Dubai crude oil backwardation crunches amid demand slowdown fears

3 Aug 2022

Quantum Commodity Intelligence - Benchmark Dubai crude oil price sunk below $100/b this week for the first time since 15 July, but perhaps more alarming for Middle East producers has been the sharp contraction in the structure, which is usually a precursor for weaker oil demand or at least, an easing in supply/demand fundamentals.

The key M1/M3 (Oct/22/Dec22) Dubai structure has retreated to under $6/b this week for the first time since May, while the corresponding M1/M3 spread for the second half of last month was comfortably above $9/b, according to Quantum data.

The M1/M3 Dubai cash spread is closely monitored by Saudi Aramco and other Middle East National Oil Companies (NOCs), as it is used as a key metric for setting Official Selling Prices (OSPs), while spot premiums for flagship Middle East medium sour grades such as Oman, Upper Zakum and Al Shaheen typically reflect the M1/M3 spread.

The weaker market structure has also been felt along the forward curve as the one-year Dubai spread narrowed to the lowest point since April on Wednesday, valued at $13.36/b by Quantum.

Dubai backwardation had been at elevated levels since Russia's invasion of neighbouring Ukraine. In the immediate aftermath, the M1/M3 spread ballooned to a record $15.55/b on 3 March, while the 12-month spread also hit an all-time high of $32.17/b on the same day.

Dubai cash for October delivery was assessed by Quantum at $98.36/b on Wednesday.

Crunch

The crunch in spreads came amid fears of a demand slowdown as China's recovery remains fragile, with the latest data highlighting the nation's stop-start economic recovery as ongoing Covid restrictions hamper growth.

China's factory activity unexpectedly retreated in July, despite recent increasing signs of moderate recovery in the world's No 2 economy. The official manufacturing purchasing managers' index (PMI) slid from 50.2 in June to 49 this month, well below the 50-mark that indicates a contraction in activity.

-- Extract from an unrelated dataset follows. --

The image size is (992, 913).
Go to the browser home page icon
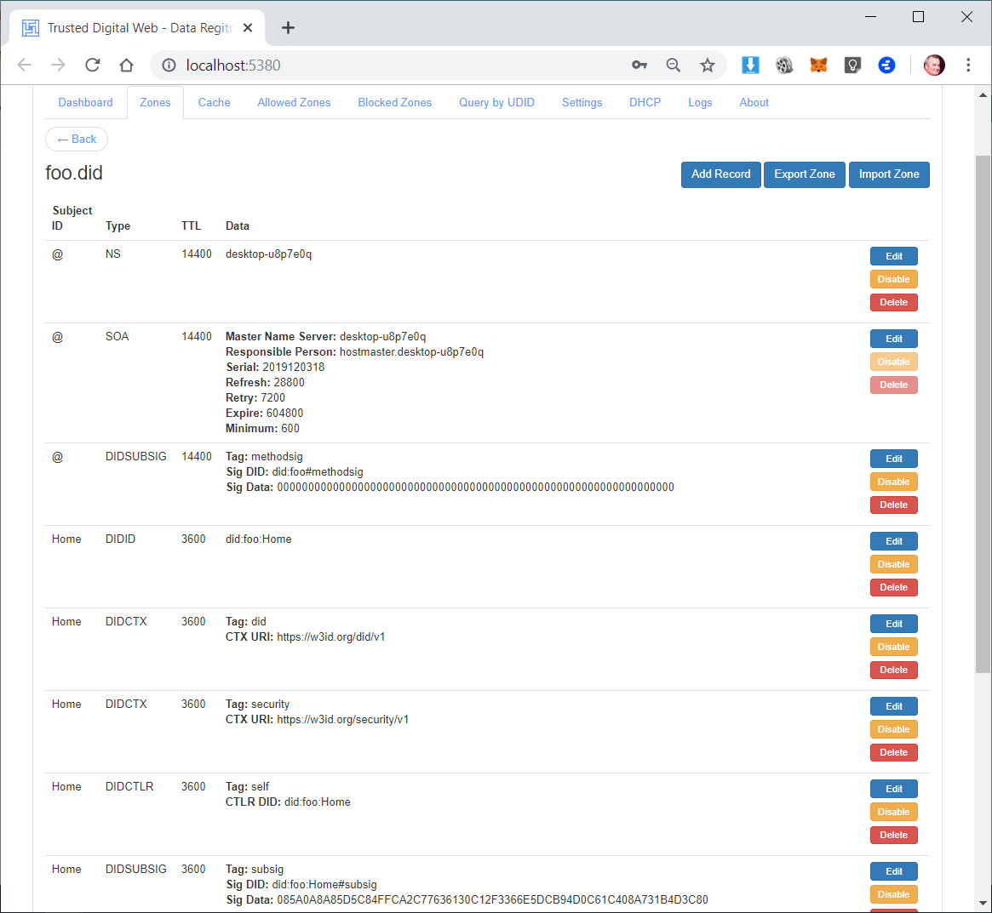(x=126, y=66)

At the same time, Brent spreads have also crunched sharply, with the M1/M2 spread sinking below $2/b for the first time since May.

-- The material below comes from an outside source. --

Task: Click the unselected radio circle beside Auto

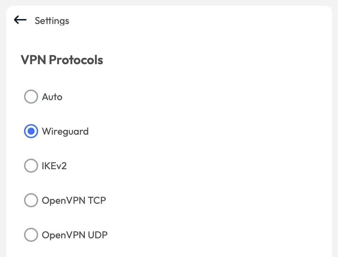Action: [x=31, y=97]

The 12-month curve has also contracted, valued by Quantum at just above $10/b on Wednesday's Asia close, down by over $6.50/b week-on-week, albeit when Sep22 was still the front-line Brent contract last Wednesday.

Oil markets have also felt the after-effects of last week's bearish outlook for the US economy as the broader focus remains on risks to demand from recessionary fears, which some analysts say look increasingly probable. 

"Oil traders remain laser-focused on global macro data, particularly concerning the two largest oil-consuming economies in the world, the USA and China," said Stephen Innes, managing partner SPI Asset Management.